Sunday, 9 December 2012

Pembangunan berdasarkan Karakter

Untuk melakukan pembangunan desa sudah seharusnya kita lebih dahulu memahami karakter desa yang ada di Indonesia. Dalam hal ini, saya berlandaskan pada karakter desa di Sumatera karena desa-desa ini lebih dekat dan saya kenal.
Desa-desa di Sumatera umumnya memiliki tipologi The Line Village (Jefta Leibo, 1990) yaitu perkampungan dipinggiran sungai atau lautan dan dipinggir jalan raya. Mereka berdiam dalam satu komunitas yang berada dipinggir sungai, laut dan jalan raya tersebut sedangkan perkebunannya berada di luar kampung. Perkampungan yang dipinggir sungai atau laut mencirikan budaya asli masyarakat yang merupakan cikal-bakal masyarakat di desa tersebut. Sedangkan yang dipinggir jalan merupakan perkampungan baru yang tumbuh karena pertumbuhan jalan raya, pertumbuhan kota, pertumbuhan industri.
Karakter budaya line sungai atau laut adalah ekonomi berbasis sumber daya alam yang bercorakkan pada tiga pola ekonomi (Rawa, 2001) yaitu Pertama, pendapatan tahunan aktivitas ekonominya adalah bertani berladang berpindah-pindah, yang dilanjutkan dengan perkebunan tanaman keras. Kedua, produksi bulanan yang digunakan untuk melengkapi konsumsi tahunan,misalnya meneres karet (getah), membalak, melaut. Konsumsinya dijamin oleh tauke dengan sistem ijon, tuake memenuhi kebutuhan konsumsi lebih dahulu kemudian dibayar dengan hasil kerja bulanannya tersebut.
Ketiga, konsumsi mingguan atau harian. Kegiatan produksi mingguan atau harian ini biasanya berupa usaha reproduksi rumah tangga, pengolahan perkarangan, kebun dan bisa juga memancing ikan.

Infrastruktur utama ekonomi pada line sungai atau laut ini adalah tauke sebagai penjamin kelangsungan konsumsi rumah tangga mereka. Tauke menjadi pasar yang membeli secara otomatis dan sederhana produksi rumah tangga tersebut, dan sekaligus berfungsi sebagai akses pinjaman (bank) dan in put (pejualan) barang untuk kebutuhan sehari-hari. Tauke ini menjamin konsumsi disemua musim, sepanjang waktu bahkan seluruh kebutuhan hidup.

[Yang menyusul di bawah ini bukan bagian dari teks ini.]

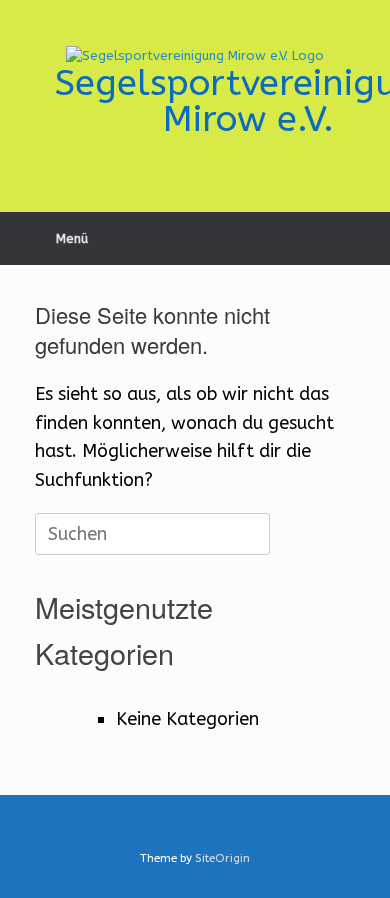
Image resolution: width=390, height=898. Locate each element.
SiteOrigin (222, 858)
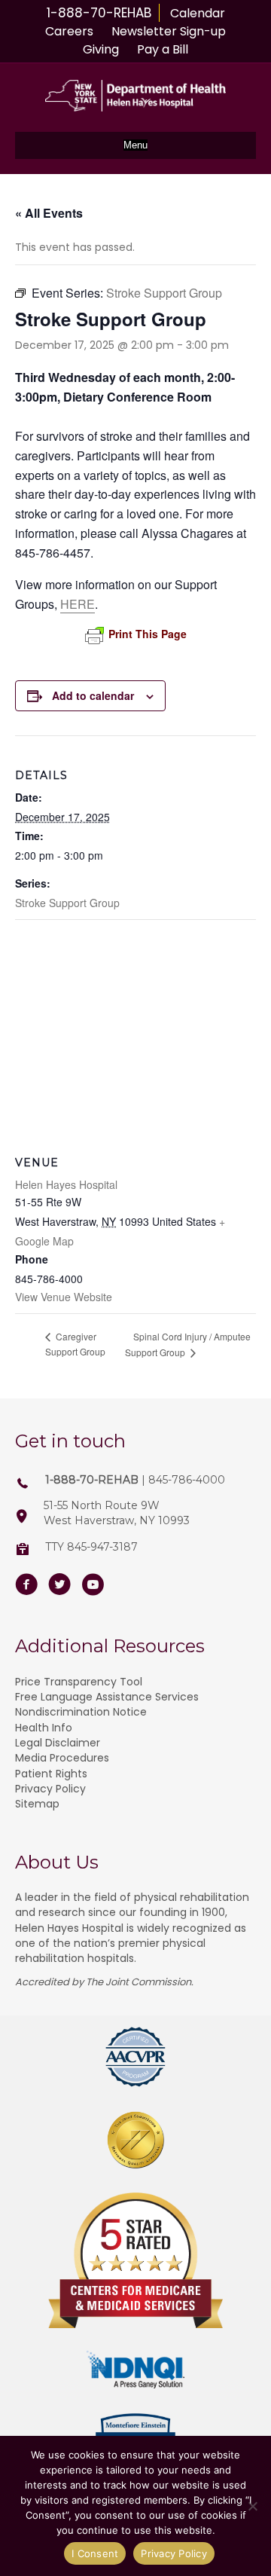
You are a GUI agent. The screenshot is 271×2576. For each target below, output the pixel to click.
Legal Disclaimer (57, 1742)
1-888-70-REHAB (99, 13)
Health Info (43, 1727)
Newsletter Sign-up (168, 31)
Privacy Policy (50, 1788)
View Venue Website (63, 1296)
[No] (252, 2505)
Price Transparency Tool (78, 1681)
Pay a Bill (162, 49)
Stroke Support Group (67, 902)
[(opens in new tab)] (135, 2056)
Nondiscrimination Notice (81, 1711)
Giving (101, 49)
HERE (77, 604)
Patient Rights (51, 1773)
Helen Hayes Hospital (66, 1184)
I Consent (95, 2553)
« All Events (49, 213)
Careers (69, 31)
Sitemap (37, 1803)
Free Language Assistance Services (107, 1696)
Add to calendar (93, 695)
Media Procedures (62, 1757)
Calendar (197, 13)
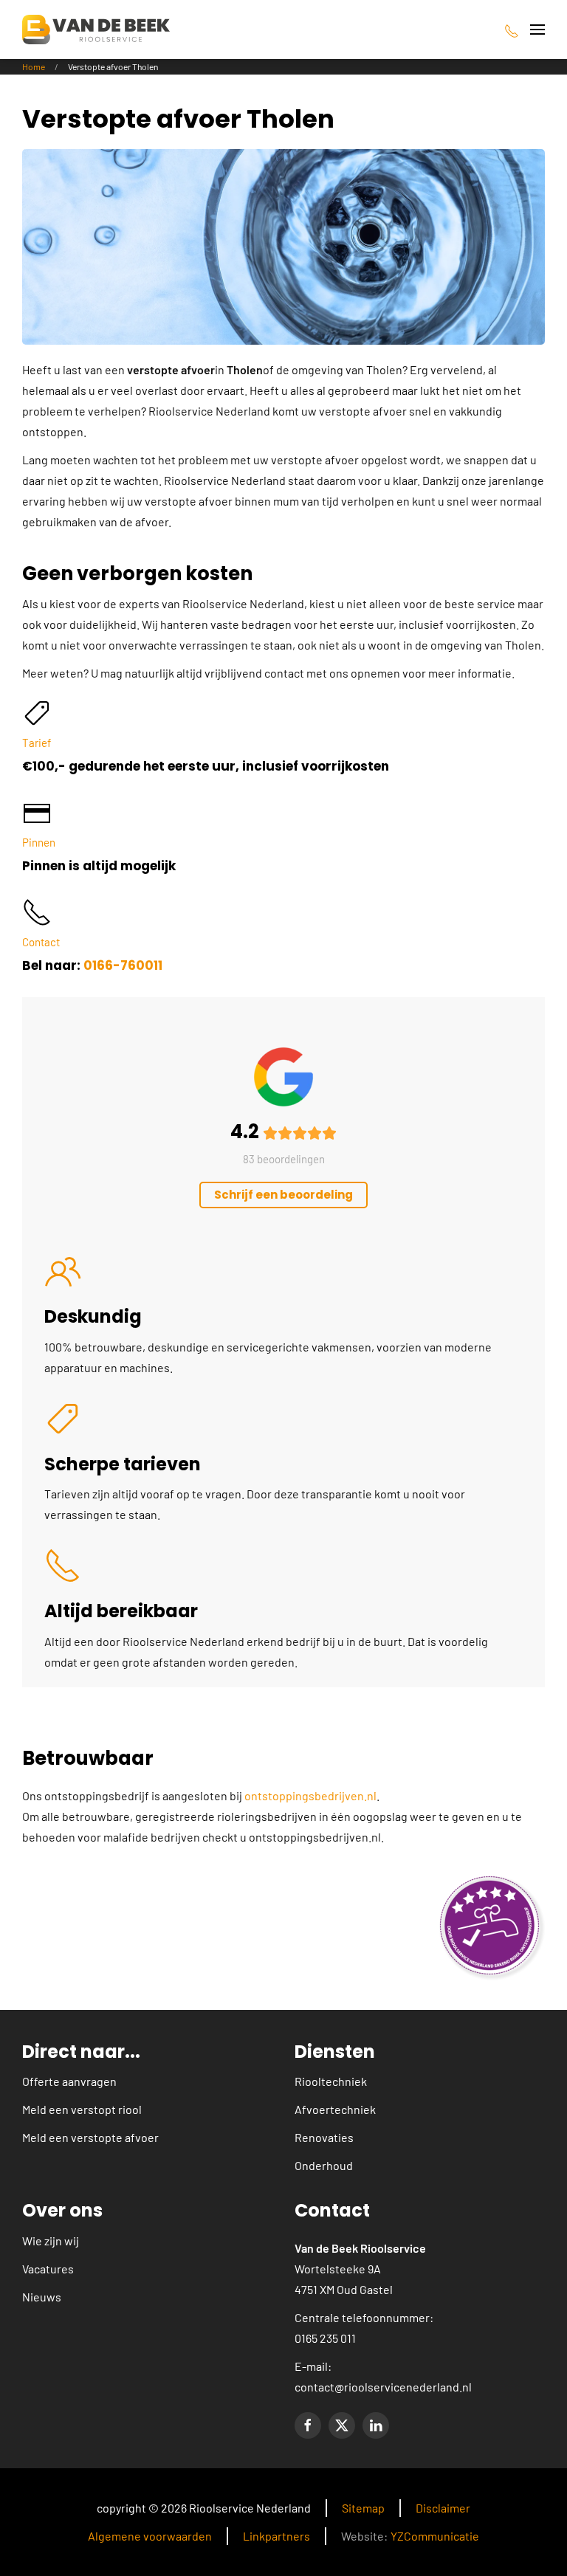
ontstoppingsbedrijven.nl (310, 1795)
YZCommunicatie (435, 2536)
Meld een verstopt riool (82, 2109)
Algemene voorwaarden (150, 2536)
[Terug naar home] (96, 29)
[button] (537, 29)
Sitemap (363, 2508)
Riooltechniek (331, 2081)
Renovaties (324, 2137)
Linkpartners (276, 2536)
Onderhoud (324, 2165)
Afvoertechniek (335, 2109)
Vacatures (48, 2269)
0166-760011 (122, 965)
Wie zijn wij (50, 2241)
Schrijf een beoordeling (283, 1194)
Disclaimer (443, 2508)
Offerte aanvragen (69, 2081)
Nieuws (41, 2297)
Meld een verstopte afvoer (90, 2137)
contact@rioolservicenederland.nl (383, 2387)
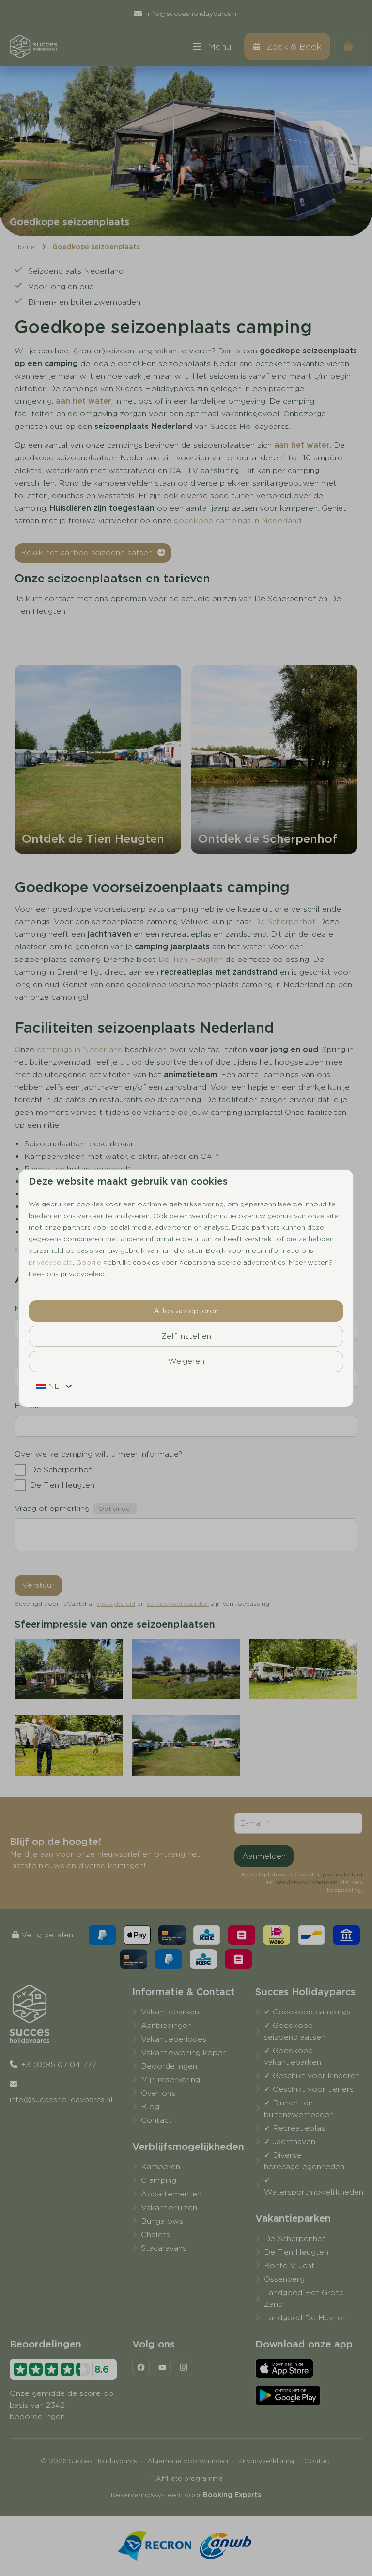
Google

Sebaliknya, karakter yang ada di line jalan raya lebih dekat kepada karakter budaya migran perkotaan (rawa 2002). Mingran perkotaan ini terdiri dari beberapa lapisan sosial yang terbangun berdasarkan kemampuan akses ekonomi kepada sumberdaya ekonomi yang dibangun akibat proses modernisasi. Terdapat tiga corak utama, yaitu pegawai yang bekerja di kantor, buruh harian lepas, dan buruh kebun.

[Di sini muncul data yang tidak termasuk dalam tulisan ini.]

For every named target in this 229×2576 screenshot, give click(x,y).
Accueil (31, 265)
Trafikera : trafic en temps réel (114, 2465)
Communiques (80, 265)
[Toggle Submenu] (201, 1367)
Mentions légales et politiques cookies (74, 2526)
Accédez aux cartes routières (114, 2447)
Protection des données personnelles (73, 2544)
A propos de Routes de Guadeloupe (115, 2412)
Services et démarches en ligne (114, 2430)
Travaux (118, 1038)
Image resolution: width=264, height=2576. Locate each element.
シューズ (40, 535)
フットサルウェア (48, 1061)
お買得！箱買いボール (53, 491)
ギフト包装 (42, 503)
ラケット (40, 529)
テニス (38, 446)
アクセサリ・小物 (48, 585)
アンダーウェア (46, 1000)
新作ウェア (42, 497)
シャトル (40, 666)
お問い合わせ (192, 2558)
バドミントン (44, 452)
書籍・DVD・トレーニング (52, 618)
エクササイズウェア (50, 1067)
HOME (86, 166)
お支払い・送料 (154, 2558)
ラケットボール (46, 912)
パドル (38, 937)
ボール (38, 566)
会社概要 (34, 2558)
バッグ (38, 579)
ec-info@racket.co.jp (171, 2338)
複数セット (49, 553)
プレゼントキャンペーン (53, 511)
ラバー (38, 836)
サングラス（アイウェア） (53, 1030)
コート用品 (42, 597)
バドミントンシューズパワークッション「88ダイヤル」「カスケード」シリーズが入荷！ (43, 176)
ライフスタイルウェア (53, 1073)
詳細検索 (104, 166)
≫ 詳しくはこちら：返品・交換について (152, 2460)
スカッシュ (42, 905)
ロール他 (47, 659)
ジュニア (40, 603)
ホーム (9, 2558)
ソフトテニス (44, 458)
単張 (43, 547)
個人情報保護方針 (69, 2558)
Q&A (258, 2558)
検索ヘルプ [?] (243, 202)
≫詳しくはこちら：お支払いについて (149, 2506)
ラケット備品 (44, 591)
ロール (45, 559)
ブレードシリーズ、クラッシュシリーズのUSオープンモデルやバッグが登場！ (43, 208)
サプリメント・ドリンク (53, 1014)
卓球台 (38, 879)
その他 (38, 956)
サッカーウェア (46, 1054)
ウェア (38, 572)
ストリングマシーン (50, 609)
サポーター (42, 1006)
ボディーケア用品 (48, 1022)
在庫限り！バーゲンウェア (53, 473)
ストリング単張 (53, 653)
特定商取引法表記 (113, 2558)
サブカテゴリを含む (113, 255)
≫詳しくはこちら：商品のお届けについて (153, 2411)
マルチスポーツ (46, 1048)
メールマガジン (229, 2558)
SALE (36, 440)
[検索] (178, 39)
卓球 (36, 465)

Pada karakter ini tidak terdapat jaminan dari infrastruktur ekonomi, pedagang tidak selalu bersedia bertindak seabagai tauke. Satu-satunya sumber jaminan yang bersifat sementara dan sangat menjerat adalah bank gelap atau rentenir. Rumah tangga di line jalan raya bisanya memiliki asset tanah terbatas namun memiliki skill yang lumayan baik sesuai dengan lapisan sosialnya. Namun demikian, lapisan terendah yaitu buruh harian lepas tidak memiliki skill dan bekerja pada sisa-sisa perkotaan. Ketersediaan asset merupakan modal utama bagai karateristik ini, dengan asset yang terbatas produkstivitas bisa berkembang dengan cepat.

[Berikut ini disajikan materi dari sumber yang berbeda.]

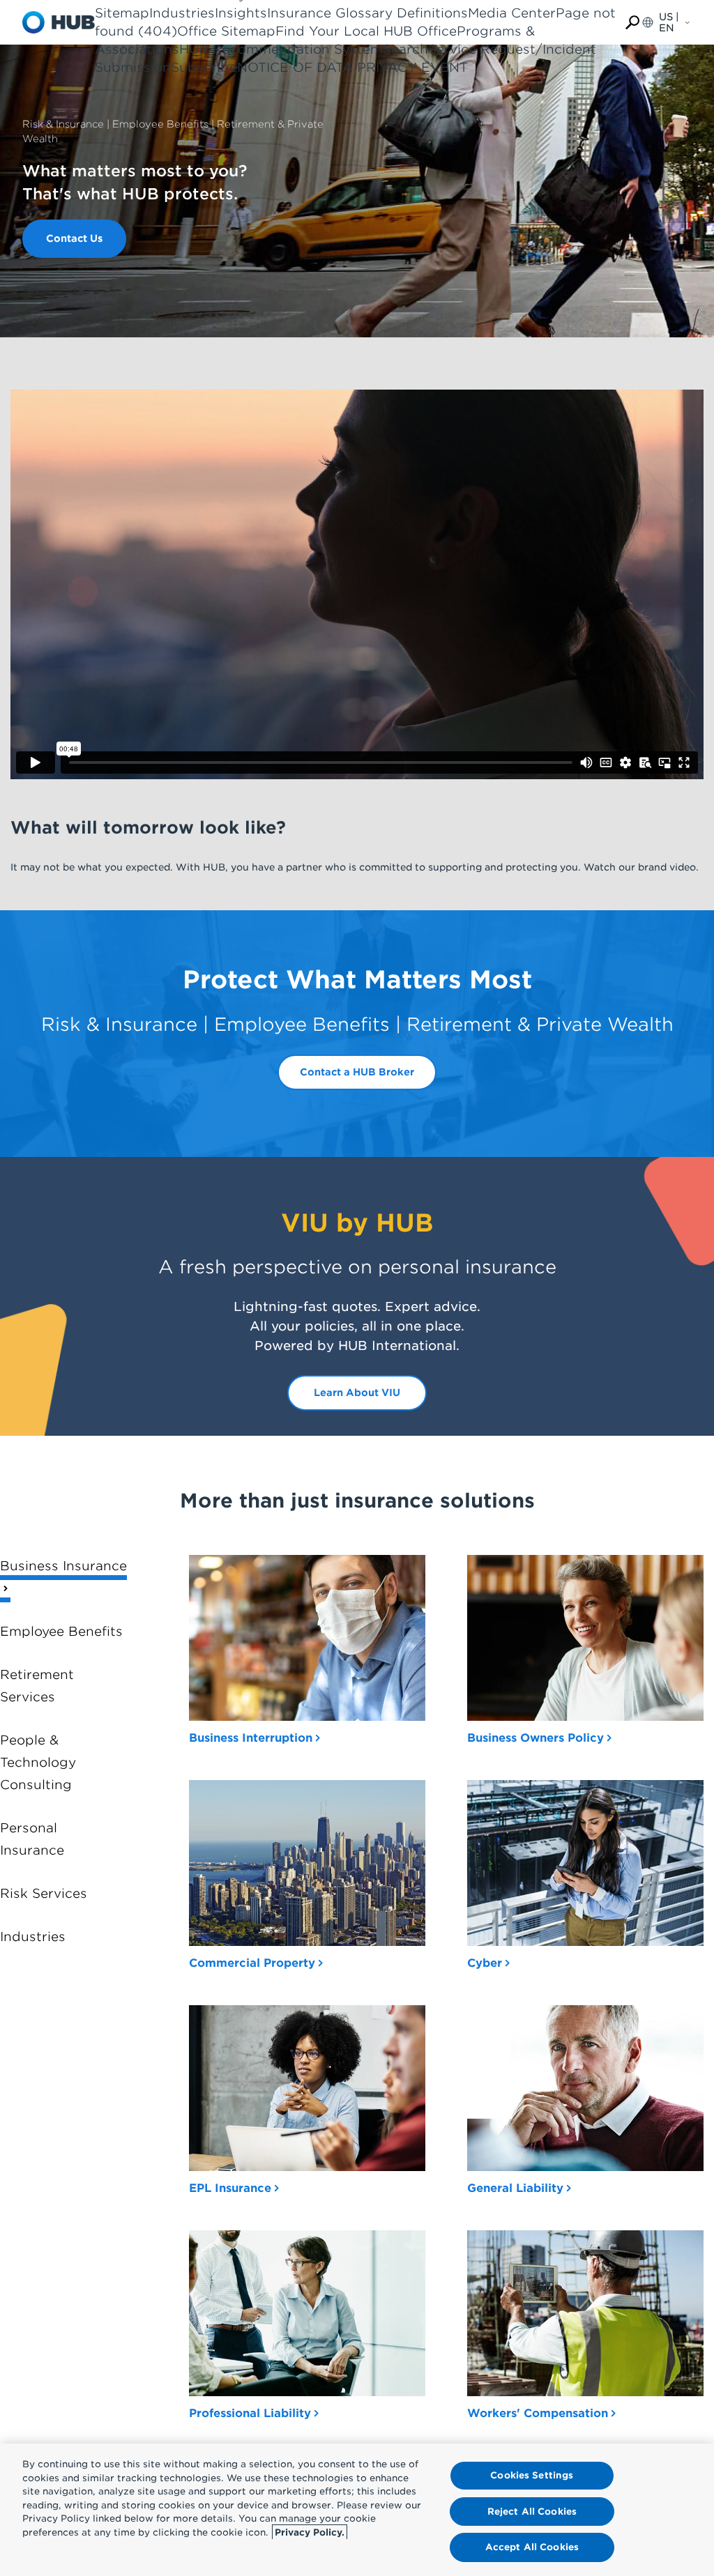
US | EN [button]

Kedua karateristik ini memiliki basis pemikiran ekonomi susbsisten, yaitu (Ever 1984) hubungan langsung antara produksi dan konsumsi (produksi sama dengan konsumsi) yang lepas dari hitungan negara, melibatkan tenaga kerja tanpa bayar dalam rumah tangga. Atau (Chayanov 1966) suatu aktivitas ekonomi yang melakukan self exploitation dengan maksud untuk memuaskan kebutuhan rumah tangga dengan apa yang dipunyai oleh pekerja rumah tangga tanpa dibayar. Namun demikian keduanya berada pada level yang berbeda. Pada line jalan raya level subsistensinya sudah jauh berkurang dan cenderung ke pemikiran ekonomi pasar. Pada line sungai atau laut pemikiran susbsistensi masih sangat dominan.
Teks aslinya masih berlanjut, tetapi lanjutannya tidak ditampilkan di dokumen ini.